New Zealand: James & Wells attorneys embrace car-less day
Last Updated: 14 June 2011

Buses, trains and good old-fashioned pedal and leg power helped innovative James & Wells Intellectual Property's attempt to go car-less to mark UN World Environment Day this month.

The firm has put a focus on becoming a more sustainable business. About 90 per cent of it staff usually drive to work, and the car-less day aimed to get everyone in the firm thinking about ways they can take individual and collective action to achieve their sustainability goals.

James & Wells has offices in Auckland, Hamilton, Tauranga and Christchurch, and between them, the staff saved about 500km of travel (about 100kg of greenhouse gas emissions and a lot of petrol cost) on the day.

Auckland-based partner Carrick Robinson, who rode to work, says having a Kokako chocolate brownie as an incentive seemed to work wonders on staff motivation.

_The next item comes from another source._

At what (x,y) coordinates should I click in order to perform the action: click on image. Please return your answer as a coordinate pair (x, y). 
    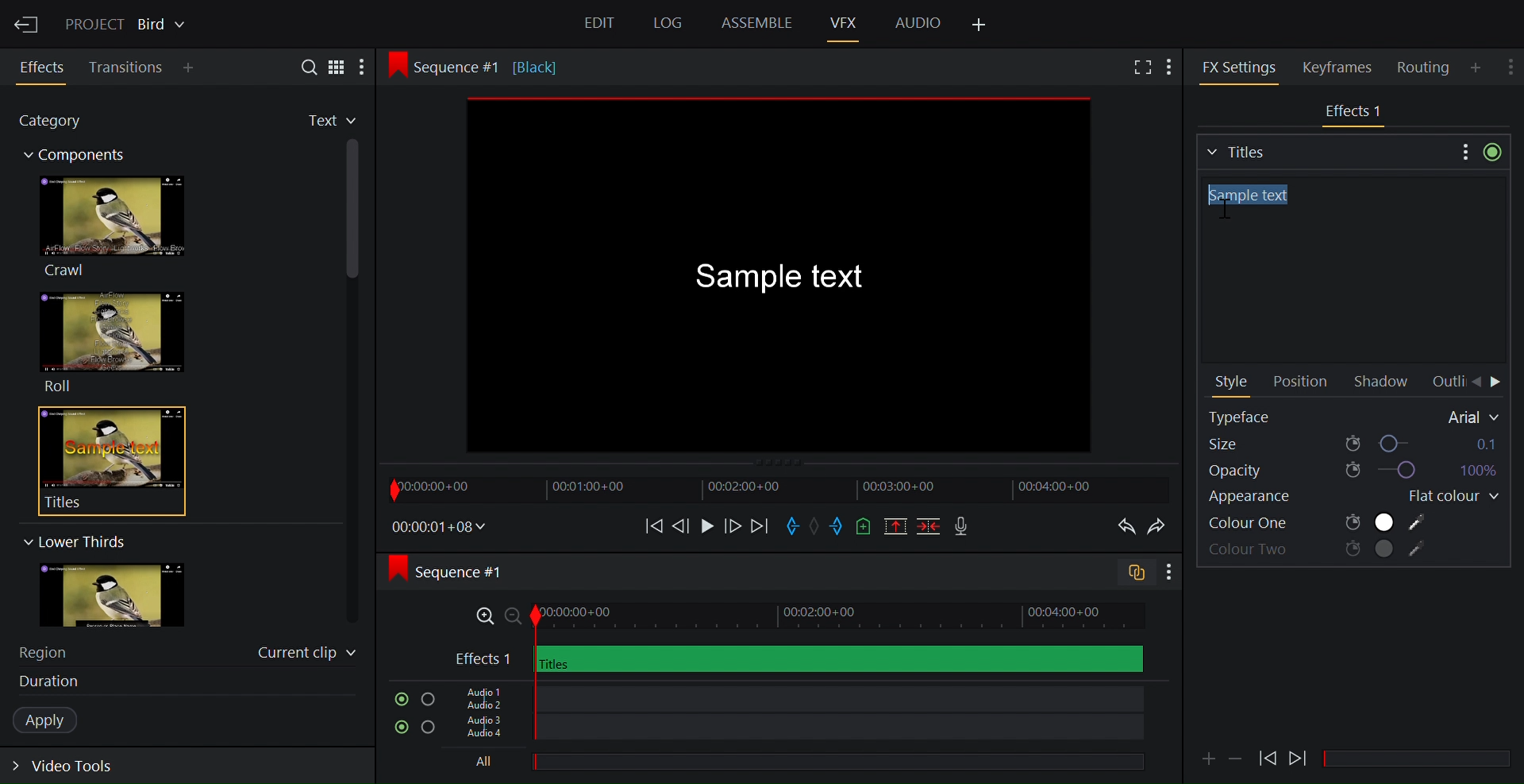
    Looking at the image, I should click on (128, 596).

"It's been a long time since I have been on my bike, and have to admit I found it really hard. But it was a great cause and it's certainly given me the motivation to do it again," he says.

The firm's data from the day shows 81 per cent of the Auckland office didn't bring their car in, taking out the inter-office challenge.

Those who couldn't leave their cars at home found a surprise waiting for them in their usual car park spot - a tree. A community based environmental education organisation called Kaipatiki Project and Environment Waikato donated the trees.

Staff at the Auckland office wrapped its office car in tape to force its team to think about alternative ways to travel to appointments, and the Hamilton office put a chain around its car.

"There was some clever thinking about how to get to and from work" Carrick Robinson says.

Attorney Ben Cain's 68km round trip in Hamilton won him the public transport title: "It was great. Relaxing, stress-free and more economical than driving. I will do it again, and I loved the brownie. Yum!"

Justin Sweetman, another Auckland attorney took the Lance Armstrong Award for a 37 km round trip on his bike; and Tim Walden covered the furthest, 10.4km round trip on foot.

Waikato's inclement weather on the day caused Hamilton office senior associate, Tim Walden to adapt his plans: "I walked to work in the morning which was great but then the weather packed in so I ended up catching the bus home."

James & Wells Intellectual Property recently signed up to Landcare Research's internationally recognised CEMARS programme, which will require it to measure the carbon emissions from its operations - including the four offices - and put in place plans to reduce them.

"It will be an enlightening process, I'm sure, but worth it as we reduce our carbon footprint and also save operating costs," Carrick Robinson says.

The firm's newly formed Sustainable Business Committee intends to come up with other ways to encourage staff to focus on reducing the firm's environmental impact.